Первый раздел предисловия - краткая итория русской поэзии от Ломоносова до Батюшкова с биографическими сведениями, ссылками на русские издания, справками о жанровых предпочтениях писателей и их оценке в отечественной критике. Этот раздел - уникальный документ эпохи, фиксирующий европейский взгляд на расстановку сил в русской литературе к 20-м гг. XIX века. «Отцом русской поэзии» назван Ломоносов: показательно, что Кантемир, не создавший метрической традиции, не упомянут вообще, несмотря на европейскую известность. Интересно свидетельство Боуринга о том, что имя Ломоносова в тот момент уже входит в европейские биографические словари. Сумароков - «соперник Ломоносова», - по мнению издателя антологии, в значительной степени отошел на второй план и был превзойден Фонвизиным. Херасков, напротив, представлен как лирический поэт первого ряда. Боуринг проявляет замечательный вкус, отдавая первое место среди всех русских поэтов своего времени Державину: «Его произведения дышат высоким и величественным духом; они полны вдохновения. Его стих звучный, оригинальный, своеобычный; предметы его обычно таковы, что дают полный простор его усердному воображению и возвышенным замыслам» [Bow-ring 1822: xv] (Перевод А.В.). Чтобы создать представление о державинском стиле, переводчик проводит параллель с Клопштоком, полагая, видимо, что творчество последнего хорошо известно английскому читателю. Богдановича, вероятно, с той же целью он рекомендует как «русского Анакреонта». Вместе с тем рядом с именами поэтов, хорошо известными по сей день, Боуринг упоминает и тех, что ныне известны преимущественно специалистам по литературе XVIII в., - это и понятно: сравнительная ценность литераторов современникам видится иначе, нежели потомкам. Так, в антологию попадают Семен Сергеевич Бобров и Ермил Иванович Костров, и оба они получают характеристики
вполне в духе времени. Боброва переводчик хвалит за начитанность в европейской поэзии, отмечая, что «английские писатели внесли особенно значительный вклад в его честный плагиат» [Bowring 1822: xvi] (Перевод А.В.) - и здесь нет иронии, поскольку для той эпохи плагиат является не преступлением против авторского права, а своего рода творческим методом. Костров получает одобрение своим переводам: отметим, что в России на тот момент его переводы из Оссиана (сделанные с французского переложения и на современный взгляд через меру велеречивые) ценятся даже выше карамзинских. Вообще перевод как литературное занятие поэтов-современников всегда привлекает внимание Бо-уринга, а переведенность произведения на европейские языки служит для него своеобразным критерием качества оригинала.

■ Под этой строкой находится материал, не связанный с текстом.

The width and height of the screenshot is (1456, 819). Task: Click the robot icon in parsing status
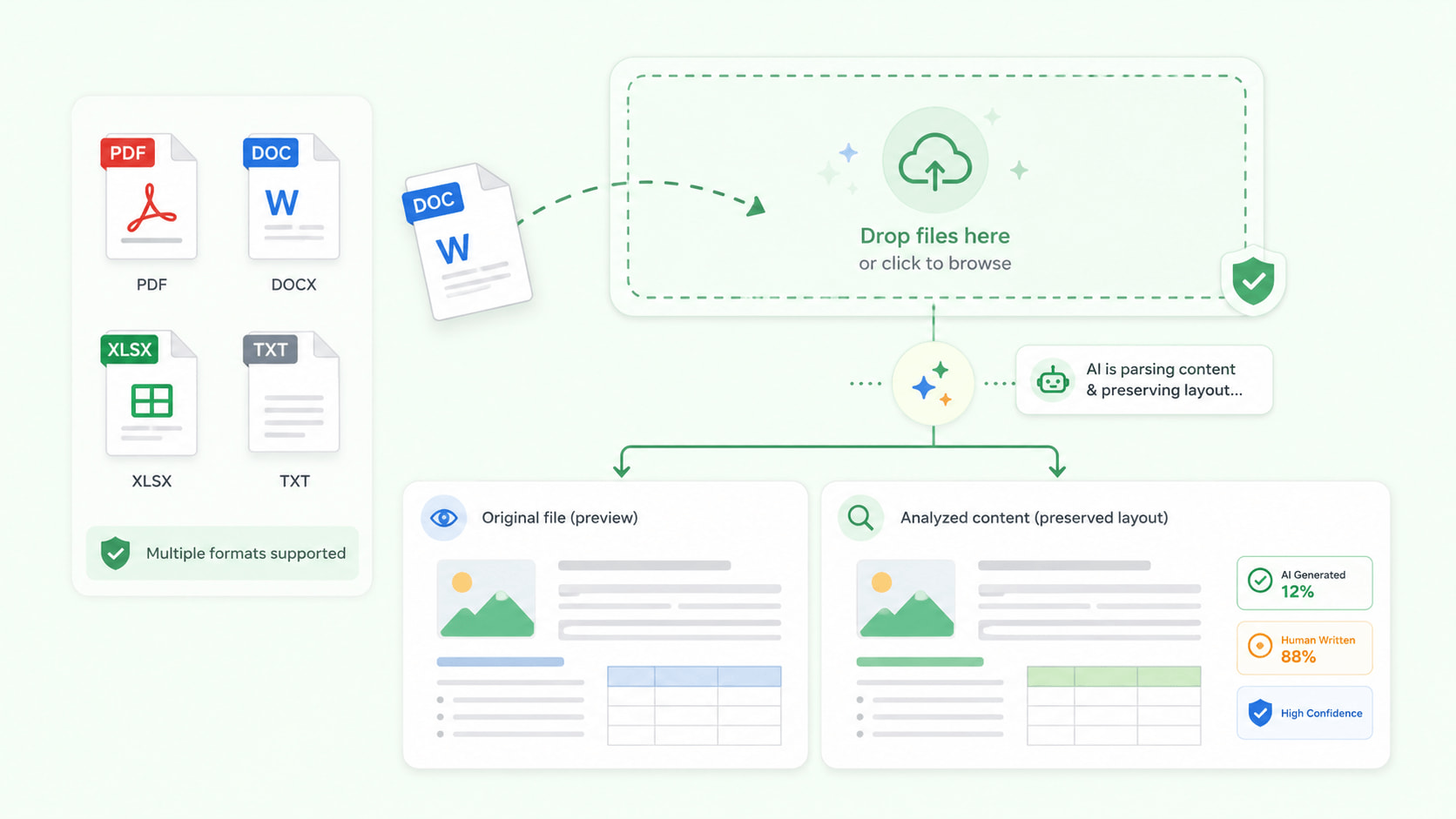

Список «ныне живущих» поэтов возглавляет Карамзин - «самый успешный и самый популярный» за всю историю русской поэзии. Боуринг критикует его за юношеское подражание Стерну в прозаических произведениях: «весьма плохой образец, следует добавить, ибо особые черты, ему присущие, приемлемы только оттого, что оригинальны» [Bowring 1822: xvii] (Перевод А.В.), однако признает, что в дальнейшем Карамзину удалось исправить недочеты стиля и создать историю России, которая оказалась достойна перевода на иностранные языки. Говоря о русских баснописцах - Сумарокове, Хемницере, Крылове и Дмитриеве, - переводчик, вопреки современному видению вопроса, выделяет Дмитриева, с его «легким, гармоничным и энергичным» стилем, зато о Крылове сообщает, что тот служит в библиотеке, состоит в Английском клубе, переводит Геродота и обладает «тяжеловесной, громоздкой внешностью», которая составляет «разительный контраст его проникновенным и изящным произведениям» [Bowring 1822: xviii-xix]. В параграфе о Жуковском также в первую очередь упоминаются его «переводы исключительного совершенства». Список «наиболее замечательных русских поэтов» завершает Батюшков.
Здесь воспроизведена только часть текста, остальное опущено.